(TASK TO COMPLETE) Please update the items from the line with "Task: Click the red" up to and including the line with "This screenshot has height=318, width=586.", putting "star" in place of "asterisk" and leaving all else unchanged.
:: INPUT FOR THIS TASK ::
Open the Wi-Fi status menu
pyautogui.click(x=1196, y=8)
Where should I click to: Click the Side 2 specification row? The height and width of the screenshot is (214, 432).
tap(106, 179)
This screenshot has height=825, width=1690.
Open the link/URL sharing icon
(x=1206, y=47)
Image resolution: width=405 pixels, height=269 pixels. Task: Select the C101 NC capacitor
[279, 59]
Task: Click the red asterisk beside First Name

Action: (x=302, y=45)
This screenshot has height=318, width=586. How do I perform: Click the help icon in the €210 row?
:::
:: INPUT FOR THIS TASK ::
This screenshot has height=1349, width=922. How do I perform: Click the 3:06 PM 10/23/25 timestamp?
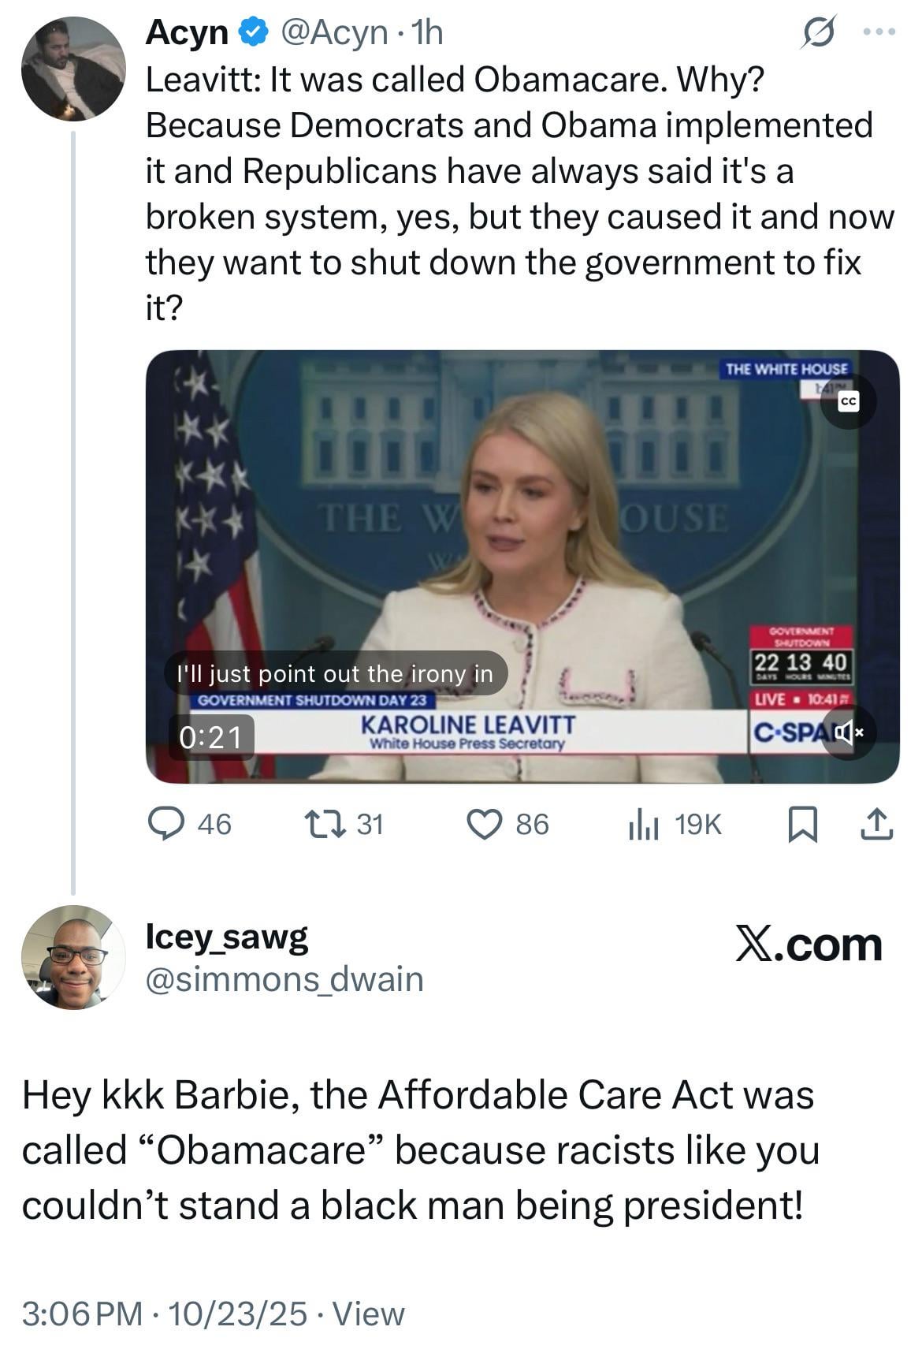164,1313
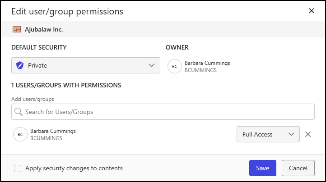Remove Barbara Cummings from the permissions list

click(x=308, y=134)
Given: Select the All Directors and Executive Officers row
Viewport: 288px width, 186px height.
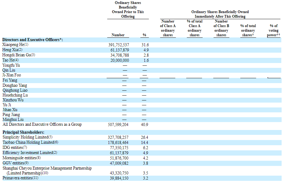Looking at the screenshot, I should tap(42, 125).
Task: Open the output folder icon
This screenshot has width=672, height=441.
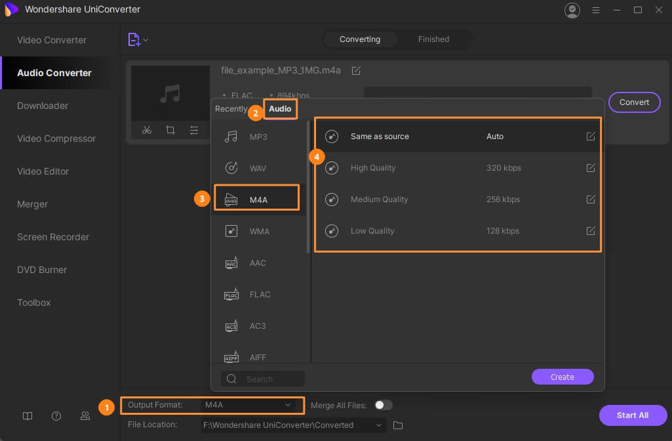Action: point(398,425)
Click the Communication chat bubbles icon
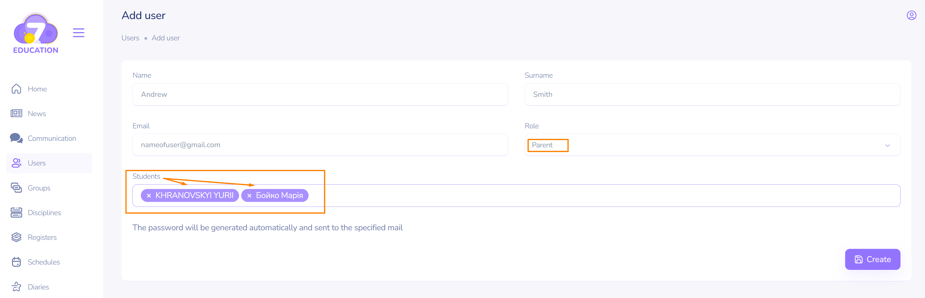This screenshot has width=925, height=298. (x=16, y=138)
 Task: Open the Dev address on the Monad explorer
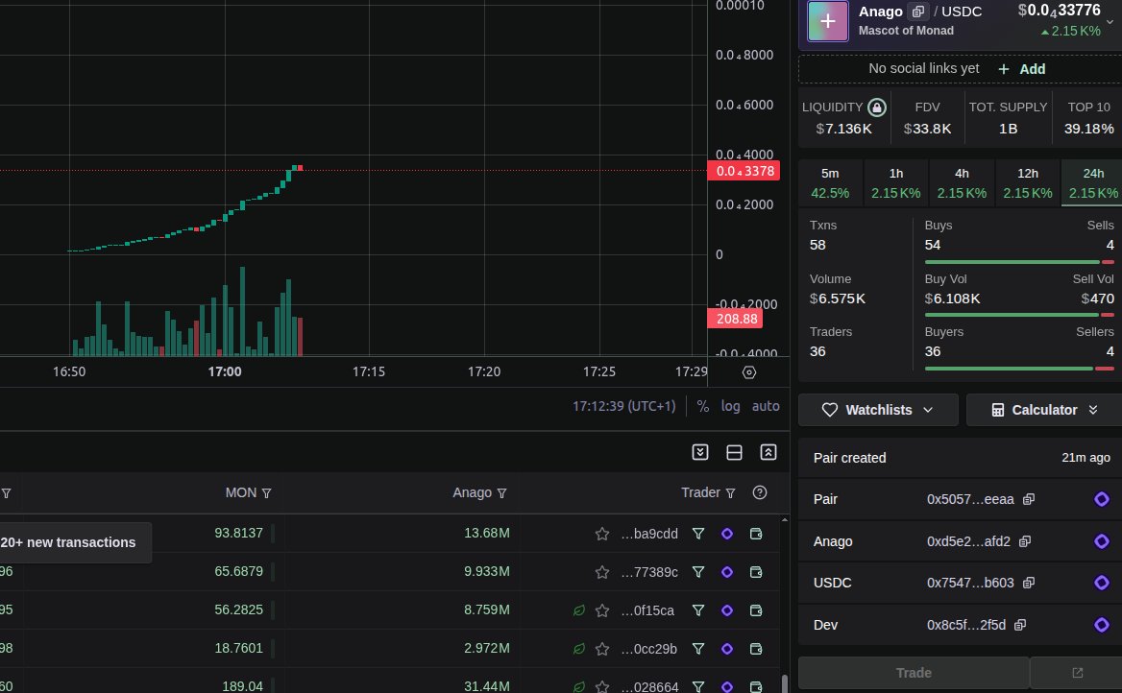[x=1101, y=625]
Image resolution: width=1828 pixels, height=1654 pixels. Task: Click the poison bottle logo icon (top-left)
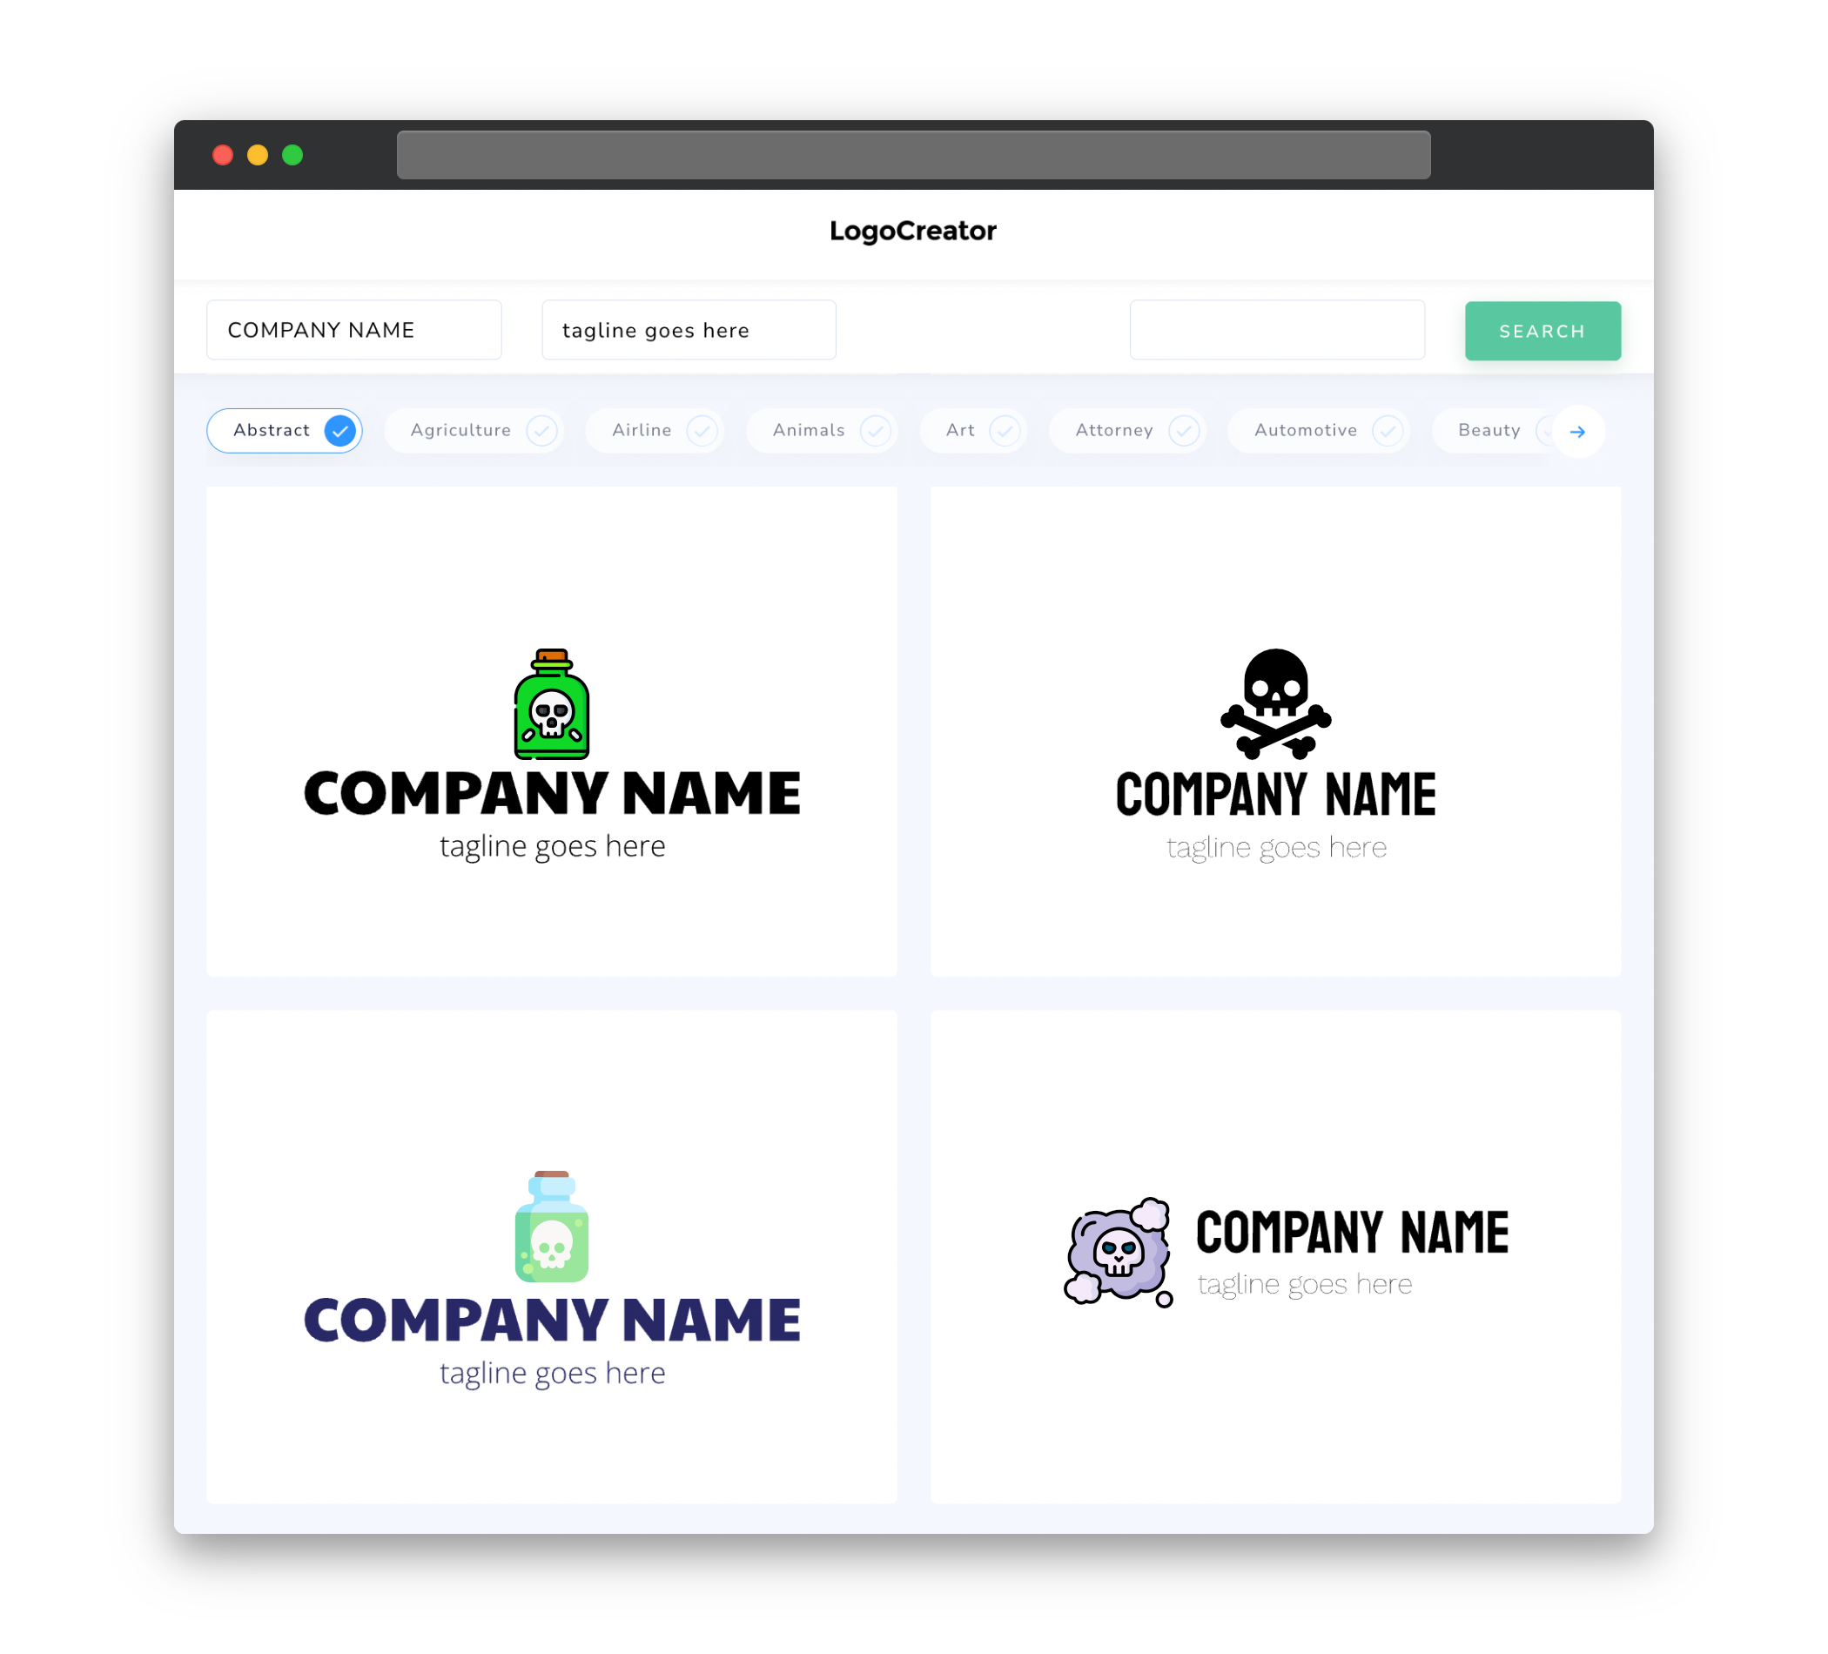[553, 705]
:::
(SOLUTION TO THIS EXERCISE)
Task: Click the red star beside First Name

Action: (x=302, y=45)
This screenshot has height=318, width=586. How do I perform: Click the help icon in the €210 row?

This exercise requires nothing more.